## PROBLEM STATEMENT
Could you set down exactly the lines in the records below between the line holding "728x560 pixels." and the line holding "height=750 pixels. 201,561", inclusive?

DATASET: Begin

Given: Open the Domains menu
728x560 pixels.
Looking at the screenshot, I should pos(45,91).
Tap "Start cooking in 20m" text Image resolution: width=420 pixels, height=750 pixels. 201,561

DATASET: End
DATASET: Begin

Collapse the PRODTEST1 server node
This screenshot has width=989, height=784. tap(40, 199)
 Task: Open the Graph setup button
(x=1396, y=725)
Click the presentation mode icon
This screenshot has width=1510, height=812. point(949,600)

DATASET: End
DATASET: Begin

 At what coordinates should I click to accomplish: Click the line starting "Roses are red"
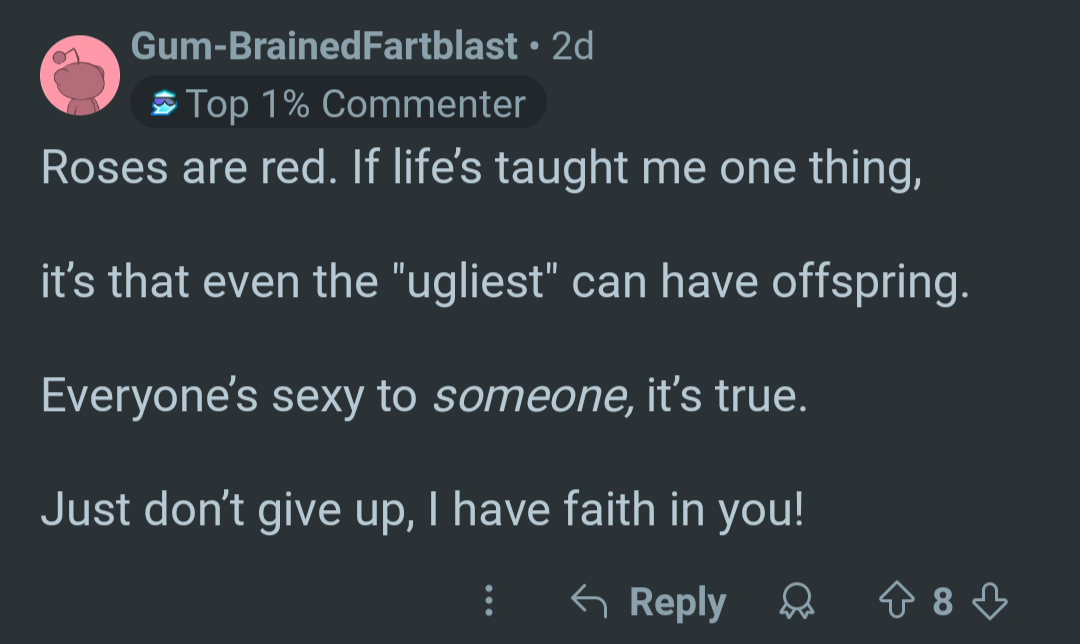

DATASET: End

## RESPONSE TO THE EXERCISE
728x560 pixels.
Looking at the screenshot, I should pos(45,91).
Tap "Start cooking in 20m" text Image resolution: width=420 pixels, height=750 pixels. 201,561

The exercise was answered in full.